Comparing a factory v-edge to a user applied convex edge seems inconclusive. Who doesn't get better results over factory edges, whether it be with sandpaper/lapping film on mousepad, diamond paste loaded strop, a Sharpmaker with ultrafine stones, or an Edgepro with polishing tapes?

I no longer have jig sharpeners, so I can't check for perfectly formed v-edges, so I am asking if someone else can try, or already has.
 
I find convex edges have lower friction and cuts more aggressive than flat edge. We can all agree that convex edges outperform flat edges at any given angle, simply due to physics. It glides better, the edge is thinner.

Convex edge is also easier to make since you automagically get it if you randomly sharpen freehand w/o any edge guide. At the microscopic level all edges are flat but a smoother transition to the secondary bevel is aerodynamically superior as there is less drag.
 
In theory, there may be a difference. In practice, it doesn't matter. All the "convex edge" stuff is a fad. Sharp is sharp.
 
In theory, there may be a difference. In practice, it doesn't matter. All the "convex edge" stuff is a fad. Sharp is sharp.

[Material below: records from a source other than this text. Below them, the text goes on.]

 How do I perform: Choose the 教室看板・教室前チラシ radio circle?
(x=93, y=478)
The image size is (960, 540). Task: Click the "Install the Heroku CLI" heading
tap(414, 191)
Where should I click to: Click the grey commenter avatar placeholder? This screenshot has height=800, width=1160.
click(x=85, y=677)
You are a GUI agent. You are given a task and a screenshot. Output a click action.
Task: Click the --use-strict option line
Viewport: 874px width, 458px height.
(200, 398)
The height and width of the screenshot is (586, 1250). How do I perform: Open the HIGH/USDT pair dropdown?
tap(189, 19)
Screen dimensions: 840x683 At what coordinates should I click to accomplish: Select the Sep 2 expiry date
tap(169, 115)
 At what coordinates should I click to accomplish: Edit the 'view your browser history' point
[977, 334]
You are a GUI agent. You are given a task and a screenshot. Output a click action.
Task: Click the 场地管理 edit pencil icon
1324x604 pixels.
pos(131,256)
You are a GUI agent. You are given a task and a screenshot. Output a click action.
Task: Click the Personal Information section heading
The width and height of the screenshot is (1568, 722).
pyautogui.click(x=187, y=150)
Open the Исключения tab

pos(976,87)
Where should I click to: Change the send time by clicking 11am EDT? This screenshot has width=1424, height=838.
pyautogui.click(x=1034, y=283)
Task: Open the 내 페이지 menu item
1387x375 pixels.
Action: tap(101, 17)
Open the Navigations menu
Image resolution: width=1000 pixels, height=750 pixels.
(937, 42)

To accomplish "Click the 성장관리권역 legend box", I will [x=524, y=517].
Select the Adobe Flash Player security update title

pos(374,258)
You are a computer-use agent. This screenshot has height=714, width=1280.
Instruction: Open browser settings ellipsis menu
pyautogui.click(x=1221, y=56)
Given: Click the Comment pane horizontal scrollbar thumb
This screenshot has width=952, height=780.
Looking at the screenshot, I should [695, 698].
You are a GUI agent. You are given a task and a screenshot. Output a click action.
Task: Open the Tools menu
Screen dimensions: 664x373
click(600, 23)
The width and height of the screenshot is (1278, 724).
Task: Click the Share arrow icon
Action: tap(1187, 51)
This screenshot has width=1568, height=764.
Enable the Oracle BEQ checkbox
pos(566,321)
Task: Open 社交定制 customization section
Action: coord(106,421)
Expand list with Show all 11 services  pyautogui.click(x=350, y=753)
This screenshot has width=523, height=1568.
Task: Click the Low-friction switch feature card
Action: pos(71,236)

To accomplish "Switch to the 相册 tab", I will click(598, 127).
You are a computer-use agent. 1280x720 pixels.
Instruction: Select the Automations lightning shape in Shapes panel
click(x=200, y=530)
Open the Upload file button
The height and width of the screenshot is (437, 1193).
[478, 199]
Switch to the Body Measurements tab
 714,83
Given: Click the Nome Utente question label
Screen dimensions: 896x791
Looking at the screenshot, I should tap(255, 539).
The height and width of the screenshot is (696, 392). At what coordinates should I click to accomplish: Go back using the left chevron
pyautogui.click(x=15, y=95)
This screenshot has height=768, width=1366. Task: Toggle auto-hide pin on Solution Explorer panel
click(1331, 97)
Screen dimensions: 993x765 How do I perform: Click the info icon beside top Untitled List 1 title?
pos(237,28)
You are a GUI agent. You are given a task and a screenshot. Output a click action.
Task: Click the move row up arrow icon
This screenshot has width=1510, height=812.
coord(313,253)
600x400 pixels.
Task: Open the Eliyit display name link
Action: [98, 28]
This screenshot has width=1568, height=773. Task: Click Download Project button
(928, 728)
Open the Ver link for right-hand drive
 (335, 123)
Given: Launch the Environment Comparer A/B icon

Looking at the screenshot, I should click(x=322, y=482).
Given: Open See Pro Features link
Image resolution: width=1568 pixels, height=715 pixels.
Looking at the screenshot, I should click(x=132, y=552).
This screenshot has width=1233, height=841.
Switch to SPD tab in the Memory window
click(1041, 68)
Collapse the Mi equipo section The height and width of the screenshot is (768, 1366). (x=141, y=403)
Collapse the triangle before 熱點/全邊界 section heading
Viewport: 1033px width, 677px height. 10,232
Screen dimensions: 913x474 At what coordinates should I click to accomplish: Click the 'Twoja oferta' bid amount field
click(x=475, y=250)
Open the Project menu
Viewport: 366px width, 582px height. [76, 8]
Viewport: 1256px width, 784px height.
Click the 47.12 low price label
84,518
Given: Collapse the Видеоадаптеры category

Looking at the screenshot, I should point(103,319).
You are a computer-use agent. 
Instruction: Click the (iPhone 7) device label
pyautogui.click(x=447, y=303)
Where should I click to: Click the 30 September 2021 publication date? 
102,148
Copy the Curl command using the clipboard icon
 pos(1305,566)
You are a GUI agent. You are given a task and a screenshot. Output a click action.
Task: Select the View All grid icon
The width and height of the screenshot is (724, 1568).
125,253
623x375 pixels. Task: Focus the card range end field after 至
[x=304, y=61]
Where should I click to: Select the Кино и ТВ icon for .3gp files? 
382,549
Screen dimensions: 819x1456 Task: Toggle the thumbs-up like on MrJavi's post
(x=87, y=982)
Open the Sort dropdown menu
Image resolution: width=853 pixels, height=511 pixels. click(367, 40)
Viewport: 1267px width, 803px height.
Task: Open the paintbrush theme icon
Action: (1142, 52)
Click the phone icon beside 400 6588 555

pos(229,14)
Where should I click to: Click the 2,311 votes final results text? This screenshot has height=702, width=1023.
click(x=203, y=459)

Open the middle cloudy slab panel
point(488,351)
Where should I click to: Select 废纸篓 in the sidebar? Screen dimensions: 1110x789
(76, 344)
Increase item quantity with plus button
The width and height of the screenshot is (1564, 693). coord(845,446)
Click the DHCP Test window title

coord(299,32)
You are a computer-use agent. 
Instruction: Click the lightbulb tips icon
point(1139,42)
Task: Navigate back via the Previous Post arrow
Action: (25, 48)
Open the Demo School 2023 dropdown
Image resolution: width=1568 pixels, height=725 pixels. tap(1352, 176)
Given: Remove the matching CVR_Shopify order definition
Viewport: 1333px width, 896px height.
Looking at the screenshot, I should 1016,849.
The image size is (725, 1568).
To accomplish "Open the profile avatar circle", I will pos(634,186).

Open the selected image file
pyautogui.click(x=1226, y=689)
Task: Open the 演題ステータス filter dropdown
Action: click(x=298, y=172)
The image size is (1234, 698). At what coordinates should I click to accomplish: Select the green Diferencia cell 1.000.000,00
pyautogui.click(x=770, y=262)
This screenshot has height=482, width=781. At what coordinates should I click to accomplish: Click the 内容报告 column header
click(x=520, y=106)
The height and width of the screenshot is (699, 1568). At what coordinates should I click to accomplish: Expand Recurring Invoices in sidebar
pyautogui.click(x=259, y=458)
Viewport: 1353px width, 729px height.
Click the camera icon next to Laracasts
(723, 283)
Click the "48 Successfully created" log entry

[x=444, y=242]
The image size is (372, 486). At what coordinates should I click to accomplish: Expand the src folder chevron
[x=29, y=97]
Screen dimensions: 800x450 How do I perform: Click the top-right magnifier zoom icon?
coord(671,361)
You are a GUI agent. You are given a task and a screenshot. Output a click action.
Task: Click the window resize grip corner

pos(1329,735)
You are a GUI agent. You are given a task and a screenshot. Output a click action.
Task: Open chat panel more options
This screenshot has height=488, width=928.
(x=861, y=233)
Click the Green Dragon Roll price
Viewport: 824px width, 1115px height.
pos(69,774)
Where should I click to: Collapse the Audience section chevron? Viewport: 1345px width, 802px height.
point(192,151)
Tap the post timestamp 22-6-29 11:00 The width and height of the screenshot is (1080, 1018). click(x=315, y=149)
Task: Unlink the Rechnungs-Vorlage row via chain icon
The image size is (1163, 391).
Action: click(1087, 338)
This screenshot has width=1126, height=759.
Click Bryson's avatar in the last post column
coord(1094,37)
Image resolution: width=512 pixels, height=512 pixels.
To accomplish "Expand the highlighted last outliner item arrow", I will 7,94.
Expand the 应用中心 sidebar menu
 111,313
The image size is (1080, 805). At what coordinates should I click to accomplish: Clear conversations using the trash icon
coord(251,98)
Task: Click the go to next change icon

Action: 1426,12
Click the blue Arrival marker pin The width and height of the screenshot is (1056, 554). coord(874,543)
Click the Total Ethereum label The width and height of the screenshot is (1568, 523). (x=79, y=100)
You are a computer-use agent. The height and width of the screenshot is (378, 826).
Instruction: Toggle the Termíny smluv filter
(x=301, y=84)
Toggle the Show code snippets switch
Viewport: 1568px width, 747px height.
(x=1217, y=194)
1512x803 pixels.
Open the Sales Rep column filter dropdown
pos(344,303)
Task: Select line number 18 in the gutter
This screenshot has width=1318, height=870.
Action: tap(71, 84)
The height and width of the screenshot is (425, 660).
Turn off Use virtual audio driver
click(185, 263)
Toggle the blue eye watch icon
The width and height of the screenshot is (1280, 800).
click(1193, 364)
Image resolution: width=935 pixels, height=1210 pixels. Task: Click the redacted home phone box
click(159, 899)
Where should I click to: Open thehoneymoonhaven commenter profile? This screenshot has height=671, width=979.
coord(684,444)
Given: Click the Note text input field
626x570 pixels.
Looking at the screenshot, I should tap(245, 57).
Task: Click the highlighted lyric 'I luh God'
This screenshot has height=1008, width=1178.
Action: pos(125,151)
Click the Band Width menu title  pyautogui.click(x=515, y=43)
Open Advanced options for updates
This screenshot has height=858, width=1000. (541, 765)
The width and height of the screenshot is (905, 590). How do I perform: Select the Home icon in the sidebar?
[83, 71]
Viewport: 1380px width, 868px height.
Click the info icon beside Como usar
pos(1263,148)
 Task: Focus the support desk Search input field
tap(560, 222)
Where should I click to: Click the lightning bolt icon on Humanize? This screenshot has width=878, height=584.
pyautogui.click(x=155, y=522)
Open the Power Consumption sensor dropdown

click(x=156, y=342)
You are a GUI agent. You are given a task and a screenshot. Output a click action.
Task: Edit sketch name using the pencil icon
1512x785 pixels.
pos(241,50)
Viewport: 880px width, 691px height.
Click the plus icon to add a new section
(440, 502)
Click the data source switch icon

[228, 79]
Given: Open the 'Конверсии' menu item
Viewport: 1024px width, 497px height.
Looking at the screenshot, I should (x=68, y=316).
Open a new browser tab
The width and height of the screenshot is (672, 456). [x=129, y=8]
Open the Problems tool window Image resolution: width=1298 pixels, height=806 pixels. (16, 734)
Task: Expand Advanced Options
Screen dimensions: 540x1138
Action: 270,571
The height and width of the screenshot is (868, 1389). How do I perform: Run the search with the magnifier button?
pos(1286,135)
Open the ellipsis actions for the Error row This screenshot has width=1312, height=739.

Try cutting through cheese and you would notice a significant difference in the force required for the blade to tranverse through the cheese between convex and flat at the same edge angle. I've tried it.
 
It's because most convex edges that are discussed, are zero edged. That makes them sharper than beveled. It's not so much the convex, but the zero.
 
It does seem very faddish. People also think that using the mouse pad sandpaper technique frees them from having to learn to sharpen. The only convex edges I've handled that would even come close to what I consider sharp have been done by professionals with power equipment. If anything sharpening with a mouse pad is harder since you have two variables to consider - angle and pressure. One or two strokes with a little too more pressure and oops there goes the edge :rolleyes:
 
Then people should always convex sharpen their cheese knives and hatchets.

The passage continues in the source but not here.